Lets assume at the inlet of a (cylindrical) pipe there is a constant water flow with parabolic velocity profile .
I know that fully developed flow remains unchange when moving along the pipe (flow profile remains the same )
And development of flow in pipe occurs due to viscous forces acting  on flow.(simply when adhesion between flow particles in contact with wall and wall is greater than the cohesion between fluid particles themselves, so the relative velocity of the layer of the fluid in contact with the wall with respect to the wall is zero.
But preconditions to all this, is having a viscous fluid (and a not completely smooth surface of interior pipe wall)
Let's concentrate on fluid which is water, water is not considered a viscous fluid so there is no force acting on the layer of flow in contact with the wall to slow it down. (I know in reality even in this stiation there is ,but we can ignore it)
A) so due to cohesion, the layers with slower velocity tend to have increased velocity so to satisfy mass conservation the central layers should slow down a bit and we will have a velocity component along radius (from the center to the wall) until the complete conversion of parabolic profile to uniform profile . Is it true?
B) is it acceptable to simply assume that the flow profile remains the same?
(Cause it indirectly results in acceptance of no slip boundary condition and fully developed flow)
C)what if instead of flow in a pipe, the domain is a porous media with uniform distribution of pores, can we neglect the radial component of flow? (If the flow is not turbulent)
 A: Water, as almost any other fluid in the world, is viscous. Viscous fluids in the regime where continuum hypothesis holds, needs no-slip, no-penetration boundary conditions at solid walls, i.e.the  velocity of the fluid at the wall equals the velocity of the wall itself.
A. It's false. At very low Reynolds numbers, the flow is stable and viscosity tends to develop the Poiseuille parabolic axial velocity profile, with no radial or azimutal velocity components. At high enough Reynolds numbers the flow is not steady anymore, being turbulent. The local direction of the velocity depends on space and time. If you think at the average flow, averaging out all the perturbations around it, the profile tends to a developed turbulent profile after some length from the inlet of a straight pipe. The velocity profile is not parabolic anymore:

*

*its quite uniform in the central region of the pipe;

*you can define a thin viscous layer close to the wall, with large velocity gradient (the higher the Reynolds number, the thinner the layer qualitatively)
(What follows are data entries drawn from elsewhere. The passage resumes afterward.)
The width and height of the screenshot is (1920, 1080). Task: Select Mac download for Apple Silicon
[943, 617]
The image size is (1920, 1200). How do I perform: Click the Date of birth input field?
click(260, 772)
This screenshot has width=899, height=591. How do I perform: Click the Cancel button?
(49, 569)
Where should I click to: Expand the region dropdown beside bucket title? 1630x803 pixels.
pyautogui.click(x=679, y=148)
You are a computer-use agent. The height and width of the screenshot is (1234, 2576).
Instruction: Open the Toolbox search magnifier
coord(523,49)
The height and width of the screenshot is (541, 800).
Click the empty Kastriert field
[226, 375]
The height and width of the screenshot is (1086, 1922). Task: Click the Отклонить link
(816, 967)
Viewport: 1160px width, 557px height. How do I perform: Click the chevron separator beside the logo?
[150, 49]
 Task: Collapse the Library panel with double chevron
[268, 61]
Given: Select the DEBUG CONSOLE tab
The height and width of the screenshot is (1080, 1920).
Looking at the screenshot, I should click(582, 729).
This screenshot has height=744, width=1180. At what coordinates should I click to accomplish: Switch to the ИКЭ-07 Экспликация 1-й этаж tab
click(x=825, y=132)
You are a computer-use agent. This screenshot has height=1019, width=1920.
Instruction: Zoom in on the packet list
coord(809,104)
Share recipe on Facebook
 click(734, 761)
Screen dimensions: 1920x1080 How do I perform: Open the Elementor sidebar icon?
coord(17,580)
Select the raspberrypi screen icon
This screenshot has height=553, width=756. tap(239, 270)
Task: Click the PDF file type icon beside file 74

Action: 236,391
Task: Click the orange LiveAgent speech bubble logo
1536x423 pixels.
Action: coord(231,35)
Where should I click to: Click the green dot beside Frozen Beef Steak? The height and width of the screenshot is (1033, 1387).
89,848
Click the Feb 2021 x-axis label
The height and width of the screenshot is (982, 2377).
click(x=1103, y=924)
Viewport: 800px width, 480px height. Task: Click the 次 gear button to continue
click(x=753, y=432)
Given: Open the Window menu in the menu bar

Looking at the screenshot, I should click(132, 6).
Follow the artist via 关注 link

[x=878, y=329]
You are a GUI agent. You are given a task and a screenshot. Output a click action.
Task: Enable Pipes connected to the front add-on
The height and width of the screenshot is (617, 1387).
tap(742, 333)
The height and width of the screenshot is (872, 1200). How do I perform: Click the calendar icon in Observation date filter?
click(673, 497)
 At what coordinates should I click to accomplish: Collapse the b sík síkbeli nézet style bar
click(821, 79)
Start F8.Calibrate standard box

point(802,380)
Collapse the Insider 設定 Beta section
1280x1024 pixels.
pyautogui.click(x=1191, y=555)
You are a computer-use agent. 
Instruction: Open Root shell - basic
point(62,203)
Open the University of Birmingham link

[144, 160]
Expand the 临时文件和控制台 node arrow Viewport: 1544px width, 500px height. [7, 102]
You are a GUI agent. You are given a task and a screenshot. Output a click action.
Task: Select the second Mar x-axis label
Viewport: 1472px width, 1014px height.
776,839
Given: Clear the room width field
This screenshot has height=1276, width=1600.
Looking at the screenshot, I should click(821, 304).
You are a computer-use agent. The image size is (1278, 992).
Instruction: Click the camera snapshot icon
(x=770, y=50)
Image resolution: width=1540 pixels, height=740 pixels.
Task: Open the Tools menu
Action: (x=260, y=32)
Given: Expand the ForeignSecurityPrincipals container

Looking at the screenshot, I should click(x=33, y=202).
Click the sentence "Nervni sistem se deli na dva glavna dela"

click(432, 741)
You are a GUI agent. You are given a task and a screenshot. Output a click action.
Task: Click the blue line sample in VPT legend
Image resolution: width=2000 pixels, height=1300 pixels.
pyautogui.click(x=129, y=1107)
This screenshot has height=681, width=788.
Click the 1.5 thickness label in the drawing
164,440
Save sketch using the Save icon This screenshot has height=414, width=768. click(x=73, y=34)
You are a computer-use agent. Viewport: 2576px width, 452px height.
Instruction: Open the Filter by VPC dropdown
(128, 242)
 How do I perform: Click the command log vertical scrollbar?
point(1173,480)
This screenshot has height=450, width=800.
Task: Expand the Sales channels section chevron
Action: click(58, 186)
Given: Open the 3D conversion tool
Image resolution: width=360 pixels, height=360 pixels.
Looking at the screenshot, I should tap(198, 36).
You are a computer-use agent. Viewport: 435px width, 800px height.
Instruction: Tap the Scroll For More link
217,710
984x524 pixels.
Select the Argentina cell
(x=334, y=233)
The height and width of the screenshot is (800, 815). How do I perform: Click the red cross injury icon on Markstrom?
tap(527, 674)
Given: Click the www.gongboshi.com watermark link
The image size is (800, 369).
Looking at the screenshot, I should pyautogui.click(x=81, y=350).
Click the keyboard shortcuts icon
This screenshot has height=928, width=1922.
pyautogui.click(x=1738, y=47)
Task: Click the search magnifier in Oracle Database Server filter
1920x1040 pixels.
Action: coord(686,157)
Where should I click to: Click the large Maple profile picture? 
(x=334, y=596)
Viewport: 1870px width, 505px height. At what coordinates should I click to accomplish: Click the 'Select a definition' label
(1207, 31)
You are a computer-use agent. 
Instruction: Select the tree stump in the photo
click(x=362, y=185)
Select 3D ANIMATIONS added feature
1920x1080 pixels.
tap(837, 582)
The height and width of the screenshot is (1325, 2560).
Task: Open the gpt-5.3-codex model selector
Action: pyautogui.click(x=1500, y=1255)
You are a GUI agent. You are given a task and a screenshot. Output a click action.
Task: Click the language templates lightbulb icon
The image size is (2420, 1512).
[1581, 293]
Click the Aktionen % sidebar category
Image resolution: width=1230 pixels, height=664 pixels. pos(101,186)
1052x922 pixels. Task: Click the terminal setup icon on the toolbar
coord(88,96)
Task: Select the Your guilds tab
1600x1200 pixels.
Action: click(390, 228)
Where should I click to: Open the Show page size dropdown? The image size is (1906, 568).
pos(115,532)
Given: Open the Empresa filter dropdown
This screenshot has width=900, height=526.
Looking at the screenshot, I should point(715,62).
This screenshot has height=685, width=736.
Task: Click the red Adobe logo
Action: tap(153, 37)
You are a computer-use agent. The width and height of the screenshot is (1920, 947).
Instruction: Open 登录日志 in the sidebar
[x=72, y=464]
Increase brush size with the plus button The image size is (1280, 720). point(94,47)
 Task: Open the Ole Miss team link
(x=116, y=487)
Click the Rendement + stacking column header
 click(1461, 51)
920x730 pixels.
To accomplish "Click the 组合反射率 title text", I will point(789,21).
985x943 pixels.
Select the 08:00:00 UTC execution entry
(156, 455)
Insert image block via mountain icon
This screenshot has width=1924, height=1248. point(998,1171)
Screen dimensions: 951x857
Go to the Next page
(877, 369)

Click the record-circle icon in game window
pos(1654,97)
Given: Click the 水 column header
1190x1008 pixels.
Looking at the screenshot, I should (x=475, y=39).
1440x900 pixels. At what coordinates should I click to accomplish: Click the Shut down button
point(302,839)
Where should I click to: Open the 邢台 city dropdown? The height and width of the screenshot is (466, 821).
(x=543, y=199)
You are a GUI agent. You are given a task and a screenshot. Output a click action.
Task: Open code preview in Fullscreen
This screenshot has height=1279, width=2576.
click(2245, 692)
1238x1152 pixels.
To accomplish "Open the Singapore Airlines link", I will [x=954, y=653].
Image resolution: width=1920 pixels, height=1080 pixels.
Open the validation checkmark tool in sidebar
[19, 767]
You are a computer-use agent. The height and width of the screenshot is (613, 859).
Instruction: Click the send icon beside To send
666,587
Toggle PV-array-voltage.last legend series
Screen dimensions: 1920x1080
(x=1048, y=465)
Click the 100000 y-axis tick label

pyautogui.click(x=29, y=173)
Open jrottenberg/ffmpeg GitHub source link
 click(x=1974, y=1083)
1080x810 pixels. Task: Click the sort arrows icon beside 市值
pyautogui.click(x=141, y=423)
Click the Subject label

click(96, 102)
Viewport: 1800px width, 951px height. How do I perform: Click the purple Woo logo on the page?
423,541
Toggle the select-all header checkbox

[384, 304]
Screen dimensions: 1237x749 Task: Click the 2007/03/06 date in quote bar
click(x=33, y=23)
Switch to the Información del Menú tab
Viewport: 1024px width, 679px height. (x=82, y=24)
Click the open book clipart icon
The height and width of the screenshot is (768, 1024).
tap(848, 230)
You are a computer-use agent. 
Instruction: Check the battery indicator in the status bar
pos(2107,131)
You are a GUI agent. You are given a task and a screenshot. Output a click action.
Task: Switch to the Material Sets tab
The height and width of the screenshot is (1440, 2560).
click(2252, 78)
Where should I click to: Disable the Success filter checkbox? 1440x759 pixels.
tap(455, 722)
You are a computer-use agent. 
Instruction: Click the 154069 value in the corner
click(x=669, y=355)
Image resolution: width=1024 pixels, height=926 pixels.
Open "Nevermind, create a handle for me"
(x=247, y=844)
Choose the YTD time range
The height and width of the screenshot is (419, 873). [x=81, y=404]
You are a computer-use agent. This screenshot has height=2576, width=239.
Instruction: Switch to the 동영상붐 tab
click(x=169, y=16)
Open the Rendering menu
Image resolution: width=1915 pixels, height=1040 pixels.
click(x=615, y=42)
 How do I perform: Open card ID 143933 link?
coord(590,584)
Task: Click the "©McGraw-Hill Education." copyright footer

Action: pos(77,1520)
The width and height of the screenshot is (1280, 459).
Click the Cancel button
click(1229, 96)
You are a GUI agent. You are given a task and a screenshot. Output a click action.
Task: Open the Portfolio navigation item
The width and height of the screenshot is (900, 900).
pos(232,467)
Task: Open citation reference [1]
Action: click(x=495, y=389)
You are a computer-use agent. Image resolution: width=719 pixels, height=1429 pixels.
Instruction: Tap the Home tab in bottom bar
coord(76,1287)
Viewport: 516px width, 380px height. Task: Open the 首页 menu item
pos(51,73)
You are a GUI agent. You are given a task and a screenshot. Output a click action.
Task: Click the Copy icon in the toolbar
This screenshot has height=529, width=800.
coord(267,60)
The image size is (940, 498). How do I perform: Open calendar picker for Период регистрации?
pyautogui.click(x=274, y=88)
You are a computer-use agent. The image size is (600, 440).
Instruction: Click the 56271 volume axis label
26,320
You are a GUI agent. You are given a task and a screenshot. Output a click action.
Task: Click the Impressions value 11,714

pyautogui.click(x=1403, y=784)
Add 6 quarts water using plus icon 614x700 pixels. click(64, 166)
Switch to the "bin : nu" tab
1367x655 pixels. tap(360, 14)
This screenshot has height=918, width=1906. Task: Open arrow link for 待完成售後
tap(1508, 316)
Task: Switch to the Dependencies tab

*an intermediate, inertial, region blending the viscous region and the csntral region of the pipe.

B. What is acceptable or not usually depends on the regime of motion, on the geometry of your problem, and on the need for accuracy you have.
As written in point A., after a certain distance from the inlet, you could assume that flow is fully developed and the velocity profile (the average profile, if the regime is turbulent) is the same along a straight pipe with constant section.